«No al muro. No all’espulsione dei migranti. Sì alla cittadinanza universale. #InmigrantesSomosTodos (sic)». Così si è espresso in Twitter il presidente boliviano Evo Morales a proposito delle misure xenofobe annunciate da Donald Trump. «Qualunque ingiustizia contro un migrante in qualunque luogo della terra, è un’ingiustizia contro l’umanità – ha aggiunto – siamo cittadini del mondo. Gli immigrati non sono responsabili se l’1% della popolazione possiede oltre il 50% della ricchezza degli Stati uniti. Il problema è la disuguaglianza».

Bolivia e Usa non hanno più relazioni diplomatiche dal 2008, quando Morales espulse il rappresentante statunitense di allora, Philip Goldberg, accusandolo di essere implicato nei piani per destabilizzare il paese. Un’attitudine analoga ha adottato anche il Venezuela e per identiche ragioni, e anche il presidente ecuadoriano Rafael Correa ha chiuso le basi Usa e di recente ha annunciato: «potranno riaprirle da noi quando noi potremo istallare negli Usa una base militare ecuadoriana». Fra alterne vicende, i governi latinoamericani che si richiamano al socialismo del XXI secolo hanno cercato di ripristinare con Obama «relazioni alla pari», ma senza grandi risultati.

Dopo l’elezione di Trump, il presidente venezuelano Nicolas Maduro ha parlato a lungo con John Kerry, il cui inviato Thomas Shannon si è recato di recente a Caracas per mettere un po’ di museruola alla parte più virulenta dell’opposizione venezuelana, riuscendoci solo in parte. Intanto, però, grazie alla mediazione del Vaticano (il papa Bergoglio ha ricevuto di recente Maduro), stanno sensibilmente diminuendo le file e ricompaiono i prodotti accaparrati dalle grandi imprese private che vogliono dettare l’agenda politica.
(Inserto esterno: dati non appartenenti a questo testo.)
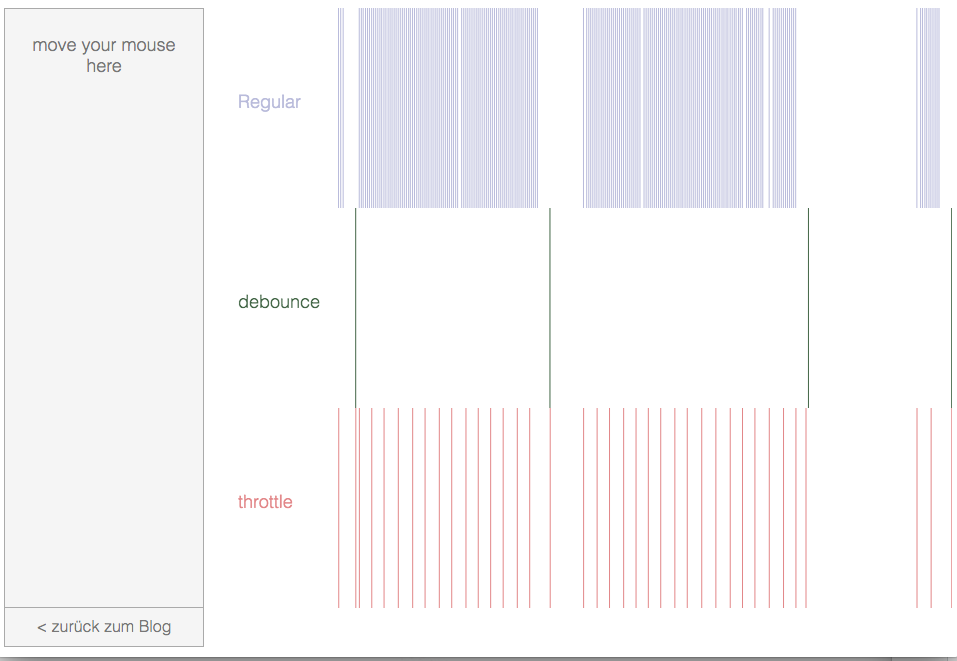Screen dimensions: 957x661
Task: Click the last small purple Regular event block
Action: (928, 108)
Nei punti sottoscritti al tavolo del dialogo in corso, l’opposizione moderata ha messo nero su bianco che la guerra economica esiste e che occorre rispettare l’istituzionalità del paese. Il governo ha scarcerato alcuni politici detenuti. I militanti del Psuv hanno chiesto a Trump di non espellere i migranti, ma di rimandare a Caracas i banchieri fraudolenti e i golpisti rifugiati a Miami. Maduro, appoggiato da un appello sottoscritto da migliaia di personalità politiche, artisti e intellettuali, ha chiesto a Obama di annullare il decreto di sanzioni contro il Venezuela, rinnovato per un altro anno. Di recente, il Psuv ha nuovamente denunciato il «sabotaggio finanziario» di Citibank che, negando i propri servizi a Caracas, ha impedito che il governo pagasse a tempo i prodotti importati dall’estero. E così, 29 navi cariche di alimenti sono rimaste ferme nei porti per 68 giorni.

Nell’appello, si chiede a Obama di metter fine al bloqueo contro Cuba e di liberare due prigionieri storici: l’indipendentista portoricano Oscar Lopez e la statunitense Ana Belén, arrestata nel 2001 con l’accusa di aver «cospirato» a favore di Cuba.